• TASK PROMPT: Your answer should be the lines from the start of the records through the line with "Zurück zur Übersicht (16, 2376)", copied word for word.

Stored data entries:
Segment Open
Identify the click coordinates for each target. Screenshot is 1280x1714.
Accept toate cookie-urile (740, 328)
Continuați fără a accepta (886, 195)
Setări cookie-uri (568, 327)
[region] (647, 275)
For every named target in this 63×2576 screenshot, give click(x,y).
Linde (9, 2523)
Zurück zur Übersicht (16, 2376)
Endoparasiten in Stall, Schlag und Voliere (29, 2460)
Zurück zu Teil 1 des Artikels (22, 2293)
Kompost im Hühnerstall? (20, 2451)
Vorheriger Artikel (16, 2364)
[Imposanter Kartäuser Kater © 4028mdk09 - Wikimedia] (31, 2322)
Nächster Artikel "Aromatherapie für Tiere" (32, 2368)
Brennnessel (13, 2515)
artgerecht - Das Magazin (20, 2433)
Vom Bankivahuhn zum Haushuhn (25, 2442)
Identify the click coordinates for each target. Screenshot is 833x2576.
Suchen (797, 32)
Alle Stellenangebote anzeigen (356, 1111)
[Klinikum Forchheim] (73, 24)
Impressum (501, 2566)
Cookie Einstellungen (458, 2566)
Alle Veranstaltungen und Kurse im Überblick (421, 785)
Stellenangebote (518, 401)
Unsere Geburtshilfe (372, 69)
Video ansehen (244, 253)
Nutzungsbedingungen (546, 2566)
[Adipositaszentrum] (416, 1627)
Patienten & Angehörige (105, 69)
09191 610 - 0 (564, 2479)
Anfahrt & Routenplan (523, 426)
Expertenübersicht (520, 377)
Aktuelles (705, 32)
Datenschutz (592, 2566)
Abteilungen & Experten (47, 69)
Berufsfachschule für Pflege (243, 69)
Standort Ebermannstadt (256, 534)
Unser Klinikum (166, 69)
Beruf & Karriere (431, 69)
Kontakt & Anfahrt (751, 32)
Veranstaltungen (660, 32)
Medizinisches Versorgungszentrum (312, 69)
Segment Closed
• WRITTEN RESPONSE:
Identify the click coordinates for each target. Screenshot is 1280x1714.
Accept toate cookie-urile (740, 328)
Continuați fără a accepta (886, 195)
Setări cookie-uri (568, 327)
[region] (647, 275)
For every named target in this 63×2576 screenshot, give click(x,y).
Linde (9, 2523)
Zurück zur Übersicht (16, 2376)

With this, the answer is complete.